Dr Nick Furnham
in Structural and Computational Biology of Infectious Disease
Nicholas has expertise in microbiology, computational biology, machine learning / AI, genomics and structural biology.
He joined the School as an independent investigator supported by a MRC Strategic Skill Fellowship in Methodology Research. Prior to this he was a staff scientist / post-doctoral research in the group of Prof. Dame Janet Thornton at the European Bioinformatics Institute (an outstation of the European Molecular Biology Laboratory). He completed his PhD under the supervision of Prof. Sir Tom Blundell in the Biochemistry Department at Cambridge University after a MSc. in Bioinformatics at Exeter University. His original undergraduate training in Biological Science at King’s College London.
Nicholas runs the Novel Drug Discovery and AMR module that is open to several of the ITD faculty MSc programs. He also co-organises the Programming module (Python and R), one of the core modules of the Health Data Science MSc. run in the EPH faculty. Nicholas also contributes lectures and practical classes to several other MSc. modules including Pathogen Genomics, Molecular Biology and Recombinant DNA Techniques and Advanced Training in Molecular Biology. In addition, he supervises research students and those interested in undertaking a PhD or MSc project should contact him directly.

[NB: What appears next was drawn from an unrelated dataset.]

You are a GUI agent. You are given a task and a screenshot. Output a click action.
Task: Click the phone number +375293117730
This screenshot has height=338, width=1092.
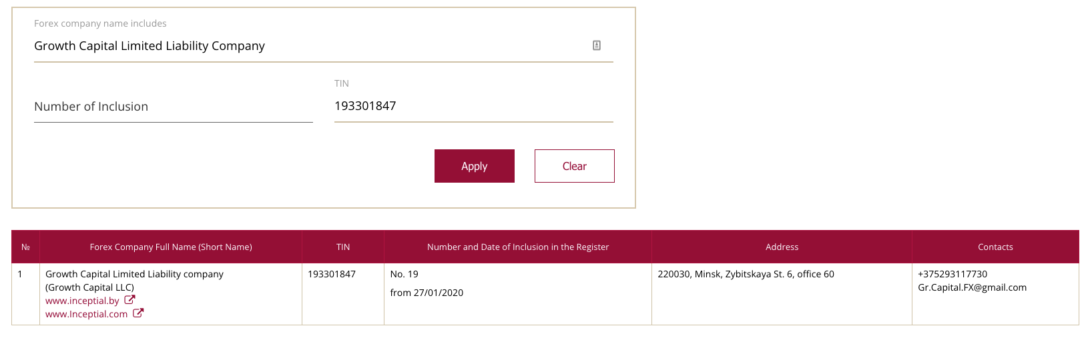pyautogui.click(x=952, y=274)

Dr. Furnham’s group has a dynamic research program using an interdisciplinary approach combining structural biology and chemistry with computer science (machine learning and AI). Our research can be divided into gaining a fundamental understanding of molecular functions and the translation of the findings to important questions in infectious disease biology. The research group is currently focused on understanding molecular and functional evolution in the context of antimicrobial resistance working on a range of pathogens. A core of this work is in developing machine learning / AI driven computational tools to predict drug resistance underpinned by experimental validation and insight. By modelling how pathogens mutate to avoid the effect of drugs, we can better predict how infections will respond to specific drugs and can design drugs that have longer clinical use. It also benefits those managing prescribing routines and in surveillance, identifying new emerging resistance that can be acted on before it becomes widespread within a population.
The flip side to drug resistance is drug discovery and the group has an active research program in this area. We have developed new target identification methods, undertaken experimental structure-based high-throughput fragment screening campaigns, performed machine learning / AI driven hit identification as well as virtual and experimental (in vitro and ex vivo) compound screening and biophysical assays. The project was short listed for a prestigious Newton Award.